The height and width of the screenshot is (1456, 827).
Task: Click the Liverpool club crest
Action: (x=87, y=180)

* * *

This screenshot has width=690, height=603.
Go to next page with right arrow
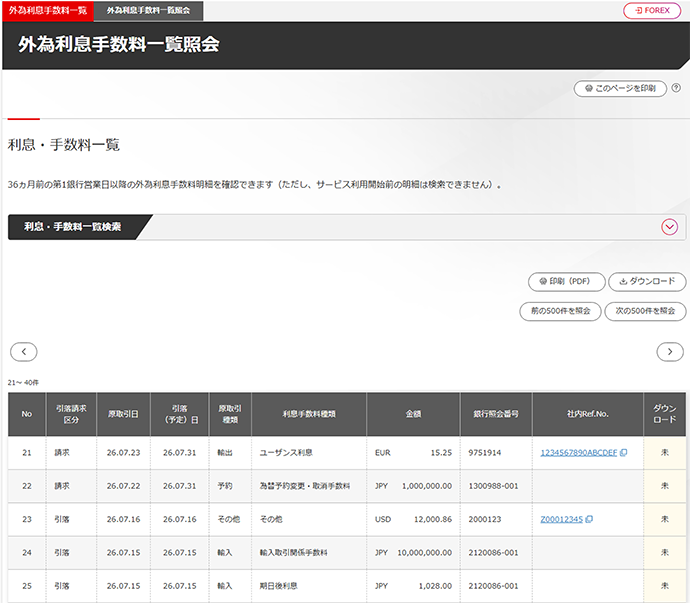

EXERCISE TASK ->
Turn the lines from the one containing "This screenshot has width=690, height=603." up to and including the one containing "Go to next page with right arrow" into a Markdown table. Use the columns No. and Line, number each line, and leave out any blank lines.

RESPONSE FOR THIS EXERCISE ->
| No. | Line |
|---|---|
| 1 | This screenshot has width=690, height=603. |
| 2 | Go to next page with right arrow |